Prerequisites: To take this course, it is essential that you know linear algebra well. A course such as APPM3310 (Matrix Methods) or the equivalent is absolutely necessary, as we will frequently use matrix factorizations such as the SVD and the QR. Familiarity with basic probability is also important (Gaussian and Bernoulli random numbers; the concepts of expectations, standard deviations, etc). Basic numerical analysis (accuracy, stability, floating point arithmetic, etc) is assumed. Knowledge of basic programming in Matlab is required, as is basic knowledge of analysis of algorithms such as estimating asymptotic complexity, etc. Finally, some familiarity with Fourier methods is very helpful. For one part of the course, knowledge of basic electrostatics and the properties of the Laplace and Helmholtz equations will be assumed, but this material covers only one or two weeks, so this is not an essential pre-requisite.

Grading: There will be no regular exams. Instead, your grade will be based on projects, homeworks, etc, as follows: 20% for scribing. 30% for regular homeworks. 10% for the reference homework. 40% for a final project. We will use a Google Spreadsheet to coordinate the scribing and the reference homeworks. You will receive an email inviting you to edit this spreadsheet in the first week. Please choose two lectures and one homework among the empty slots and enter your name. Important: If you have not received the email invitation to edit the Google spreadsheet by Thursday, January 14, then please contact the instructor via email. You can keep track of your scores for each component of the course that has been graded via the course D2L page. Please allow for at least 7 days after the deadline for scores to show up.

Text: The course is defined by the material covered in class, and there is no official text book. Course notes and links to papers discussed in class will be posted on the course website. Lecture notes / scribing: As a participant in the course, you will be required to sign up for two lectures for which you will serve as a scribe. During the lecture when you are a scribe, you will take careful notes, type them up after the class (using latex if at all possible), and email them to the instructor within 48h. They will then be posted to the course webpage. A template for the scribe notes can be downloaded from the course webpage.

Homeworks: There will be 6 homeworks, due at the end of weeks 3, 5, 7, 9, 11, and 13. Working in groups is allowed and encouraged, with the maximal group size being 3 for 4720 and 2 for 5720. Each individual in the course (not each group!) will be required to sign up for one homework problem and be responsible for producing a reference solution. This should be a typed solution, and should include Matlab codes where appropriate. The instructor will review the submitted reference homework, and suggest edits/corrections where appropriate. Once the reference homework is complete, it will be posted to the course webpage as a solution. You are allowed to work in your homework group to prepare the reference homework, but only one student will get credit for the problem. Each regular homework set will be worth 5% of the grade. In addition, your reference homework problem will be worth 10%.

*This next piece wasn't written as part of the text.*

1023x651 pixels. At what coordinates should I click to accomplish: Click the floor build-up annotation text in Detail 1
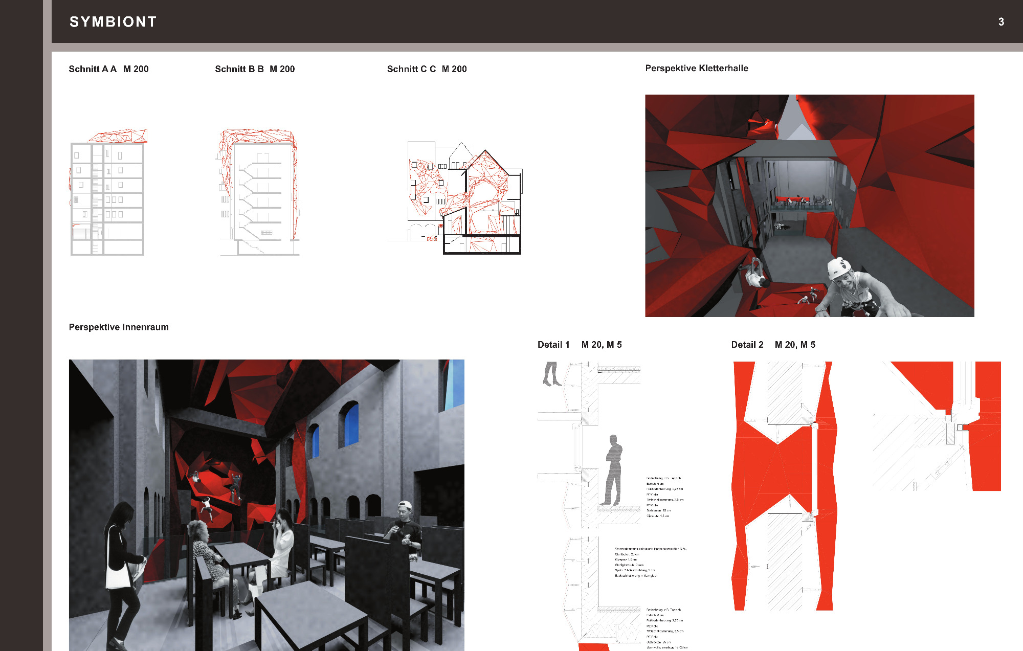point(664,498)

Project: Your grade in this course will to 40% be based on a final project. You are allowed (and encouraged!) to work in pairs on the project. Groups of three students could be allowed if the project chosen is particularly labor intensive, but this requires instructor permission. In the last week of the course, each group is expected to deliver a brief (10 15 minutes) presentation of the project, and to hand in a final project report. A number of suggested projects will be listed on the course webpage. You are also very welcome to think of projects on your own; if you want to go with this option, you need to discuss the chosen project with the instructor to get it approved. Please initiate this discussion no later than March 15, if possible. The expectation is that the project is based on material covered in the first two thirds of the course, and will be completed during the last third. You must pick a project and notify the instructor of what your project is by March 19.